**WHAT TO DO:**
Each record below should be given again exactly as it reads.

SOURCE INFORMATION START

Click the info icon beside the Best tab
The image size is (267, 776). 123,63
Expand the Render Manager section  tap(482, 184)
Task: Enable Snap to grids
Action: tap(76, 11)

SOURCE INFORMATION END

**SOLUTION TO THE EXERCISE:**
Click the info icon beside the Best tab
The image size is (267, 776). 123,63
Expand the Render Manager section  tap(482, 184)
Task: Enable Snap to grids
Action: tap(76, 11)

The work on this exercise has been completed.